Somewhat related https://github.com/jsonpickle/jsonpickle Although it's more like a regular pickle, not sure
In [6]:
class ObjWithDate(object):
def __init__(self):
ts = datetime.datetime.now()
self.data = dict(a='a', ts=ts)
self.data_ref = dict(b='b', ts=ts)
In [7]: jsonpickle.encode(ObjWithDate())
Out[7]: '{"py/object": "__main__.ObjWithDate", "data": {"a": "a", "ts": {"py/object": "datetime.datetime", "__reduce__": [{"py/type": "datetime.datetime"}, ["B+UEEAc6MQuycA=="]]}}, "data_ref": {"b": "b", "ts": {"py/id": 2}}}'
Wanted to simplify cachew a bit by potentially switching to third party serialization -- tried marshmallow/pydantic/dataclasses_json/cattrs (might post some notes later).
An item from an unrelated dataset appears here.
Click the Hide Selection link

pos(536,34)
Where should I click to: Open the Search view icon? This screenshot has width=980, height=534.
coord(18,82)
Basically for one reason or another they are not working properly for this case (usually some issues with Union support, or having to inherit your classes from some sort of base model).
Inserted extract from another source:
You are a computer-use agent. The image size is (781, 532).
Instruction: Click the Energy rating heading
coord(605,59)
So decided to optimize the one we have instead, and as an experiment tried just serializing as json in a single column (instead of flattening it over multiple like we do currently)
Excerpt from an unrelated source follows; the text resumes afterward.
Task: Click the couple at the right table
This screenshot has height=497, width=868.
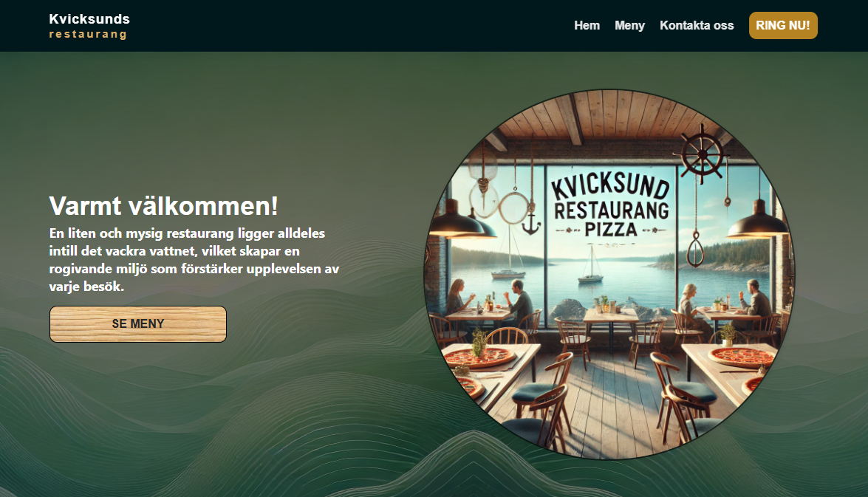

And it actually seems quite a bit faster (and the code is much easier to read!), not sure why I settled on the flattening back then, perhaps wasn't benchmarking properly.
test_nosql.py::test_many_from_cachew
building 1000000 objects of type <class 'test_nosql.test_many_from_cachew.<locals>.TE2'>: 0.53s
serializing 1000000 objects of type <class 'test_nosql.test_many_from_cachew.<locals>.TE2'>: 1.00s
json dump 1000000 objects of type <class 'test_nosql.test_many_from_cachew.<locals>.TE2'>: 0.51s
sqlite dump 1000000 objects of type <class 'test_nosql.test_many_from_cachew.<locals>.TE2'>: 1.16s
sqlite load 1000000 objects of type <class 'test_nosql.test_many_from_cachew.<locals>.TE2'>: 0.31s
jsonl dump 1000000 objects of type <class 'test_nosql.test_many_from_cachew.<locals>.TE2'>: 0.15s
jsonl load 1000000 objects of type <class 'test_nosql.test_many_from_cachew.<locals>.TE2'>: 0.21s
json load 1000000 objects of type <class 'test_nosql.test_many_from_cachew.<locals>.TE2'>: 0.52s
deserializing 1000000 objects of type <class 'test_nosql.test_many_from_cachew.<locals>.TE2'>: 1.29s
for comparison, current cachew stats for this test
- reading from db 1.21s -- corresponds to "sqlite load", note that sqlalchemy in cachew introduces some slowdown too which we should address
- deserializing 3.29 -- this roughtly a sum of "json load + deserializing" -- so about a 50% speedup
We won't necessarily lose on individual column mappings either, it's possible to define virtual columns for accessing inside JSON like described here https://antonz.org/json-virtual-columns/
Using a text file with json (jsonl) instead of sqlite also gives quite a big speedup (especially for writing) -- so I might think about switching to it later as well (or adding as an extra 'backend')
Added benefit would be that cache could be easily compressed as well, so might be easier to share between computers.
For now it's just an isolated experiment here https://github.com/karlicoss/cachew/tree/nosql, but I'll transpant to cachew soon
Wrote up a comparison here, might be interesting for other projects as well https://github.com/karlicoss/cachew/blob/master/doc/serialization.org
Actually cattrs seems very close to my new implementation, tiny bit faster for serializing, and tiny bit slower for deserializing -- so I'll need to do a bit more testing.
should be fixed in the latest pypi version!